======== SOURCE TEXT

The Company filed a Registration Statement on Form S-8 under the Securities Act
of 1933 to register such shares, which became effective on December 21, 1994.
The price of the shares sold to the ESOP was $8.275 per share, which was
determined by the Trustees with reference to the average trading price of the
Company's Common Stock during a period of time after the effective date of its
initial public offering. The purchase of the shares by the ESOP was initially
funded by a one-year loan in the principal amount of $620,625 (plus interest at
the prime rate) from Harris Trust and Savings Bank, Chicago, Illinois. The
remaining balance at December 31, 1996 of $244,000 has been refinanced by a
one-year loan from LaSalle National Bank, secured by 46,882 shares of the
Company's Common Stock and guaranteed by the Company, Asche Transfer, Inc. and
AG Carriers, Inc. The shares are held in escrow and are released by the lender
to participants' accounts in the ESOP as the loan is repaid. The ESOP expects to
repay the loan from future matching contributions by the Company and from
purchases of the Company's Common Stock by the participants as described below.
 
     Participants in the ESOP are permitted to contribute a percentage of their
before-tax earnings to purchase the Company's Common Stock as well as other
investments currently permitted under the 401(k) Plan. The Company is required
to make annual matching contributions equal to 50% of the amount of salary
contributed by each employee, not to exceed 6% of each participant's annual
compensation. The matching contribution may be used by the ESOP to purchase the
Company's Common Stock for the account of the participant. The Company may also
contribute a discretionary amount, as determined by the Company's Board of
Directors. Further, any matching contributions under the 401(k) Plan may be used
to purchase the Company's Common Stock for the account of the participant. The
Company made no contributions to the ESOP in 1997, 1996 or 1995. See "401(k)
Plan."
 
EMPLOYEE STOCK PURCHASE PLAN
 
     In December 1994, the Company implemented an Employee Stock Purchase Plan
("ESPP") for the benefit of all eligible employees of the Company. Participants
in the ESPP may contribute "after-tax" compensation through payroll deductions.
Prior to May 1, 1996, the Company was required to provide a 25% matching
contribution. After May 1, 1996, contributions are no longer subject to any
matching by the Company. The contributions are used to purchase the Company's
Common Stock from either the ESOP or on the open market. The Company made
contributions to the ESPP of $0 and $6,000 in 1997 and 1996, respectively. See
"Employee Stock Ownership Plan."
 
                 CERTAIN RELATIONSHIPS AND RELATED TRANSACTIONS
 
     The Company currently leases certain of its revenue equipment from related
parties. Payments to related parties on capital lease obligations in 1997, 1996
and 1995 were $817,000, $874,000 and $1,016,000, respectively.

================

# GIVEN INSTRUCTION
Extend the company filing excerpt above, starting right after its final sentence on related-party capital lease payments.

======== STORED ROWS

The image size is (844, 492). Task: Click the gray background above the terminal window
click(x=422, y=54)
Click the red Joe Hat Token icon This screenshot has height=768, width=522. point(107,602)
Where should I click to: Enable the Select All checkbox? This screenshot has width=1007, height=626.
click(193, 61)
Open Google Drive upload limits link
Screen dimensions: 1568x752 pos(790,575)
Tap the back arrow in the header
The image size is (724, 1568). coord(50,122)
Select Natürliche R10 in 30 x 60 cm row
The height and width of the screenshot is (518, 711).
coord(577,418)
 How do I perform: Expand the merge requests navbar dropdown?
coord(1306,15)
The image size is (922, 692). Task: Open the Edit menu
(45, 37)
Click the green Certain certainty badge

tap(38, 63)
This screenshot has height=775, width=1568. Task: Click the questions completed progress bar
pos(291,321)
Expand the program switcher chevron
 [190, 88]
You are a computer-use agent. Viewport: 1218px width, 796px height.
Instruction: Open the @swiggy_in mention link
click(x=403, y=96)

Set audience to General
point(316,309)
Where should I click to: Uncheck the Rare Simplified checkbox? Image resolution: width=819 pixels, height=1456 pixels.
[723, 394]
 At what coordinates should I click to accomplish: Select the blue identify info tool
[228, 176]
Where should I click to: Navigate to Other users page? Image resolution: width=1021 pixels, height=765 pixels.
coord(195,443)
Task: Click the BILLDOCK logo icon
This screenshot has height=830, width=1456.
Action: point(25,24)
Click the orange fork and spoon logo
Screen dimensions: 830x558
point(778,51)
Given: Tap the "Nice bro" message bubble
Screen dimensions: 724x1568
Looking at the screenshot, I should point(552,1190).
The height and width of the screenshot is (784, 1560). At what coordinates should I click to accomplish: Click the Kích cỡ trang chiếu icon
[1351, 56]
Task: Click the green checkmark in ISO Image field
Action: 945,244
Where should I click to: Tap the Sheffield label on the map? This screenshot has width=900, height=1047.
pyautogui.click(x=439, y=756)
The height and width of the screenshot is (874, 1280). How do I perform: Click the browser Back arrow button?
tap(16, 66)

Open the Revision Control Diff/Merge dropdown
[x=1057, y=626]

================

# RESPONSE TO THIS TASK
     In connection with the financing of the acquisition of the municipal solid
waste transport division of Jack Gray Transport, Inc., (the "Waste Transport
Business") the Company issued $2,125,000 of subordinated debt to Larry L. Asche,
Diane L. Asche, Kevin M. Clark, Richard S. Baugh, Gary I. Goldberg, Linda L.
Rockey
 
                                       10
<PAGE>   14
 
and Dr. Robert L. Rockey at interest rates ranging between 8.25% per annum and
14% per annum (which was equal to the interest rate that other investors who
were not affiliated with the Company or any of the officers and directors
received for like indebtedness). In addition, these same individuals were issued
warrants to purchase 362,500 shares of Common Stock at prices ranging from $3.49
to $4.20 per share, which was the fair market value of the stock on the date the
warrants were issued.
 
     The Company does not intend to enter into any other type of transaction
with officers, directors, 5% stockholders, or affiliates, including making any
loans, unless the terms are no less favorable to the Company than those that
could be obtained from unrelated third parties and the transactions are
unanimously approved by the Company's independent directors.
 
                    STOCK OWNERSHIP OF DIRECTORS, EXECUTIVE
                         OFFICERS AND PRINCIPAL HOLDERS
 
     The following table sets forth certain information regarding the beneficial
ownership of Common Stock as of March 24, 1998 by: (i) each person known by the
Company to own beneficially more than five percent of the outstanding shares of
Common Stock; (ii) each of the Company's directors; (iii) each of the Named
Executive Officers; and (iv) all directors and executive officers of the Company
as a group. (Each person named below has an address in care of the Company's
principal executive offices.) The Company believes that each person named below
has sole voting and investment power with respect to all shares of Common Stock
shown as beneficially owned by such holder, subject to community property laws
where applicable.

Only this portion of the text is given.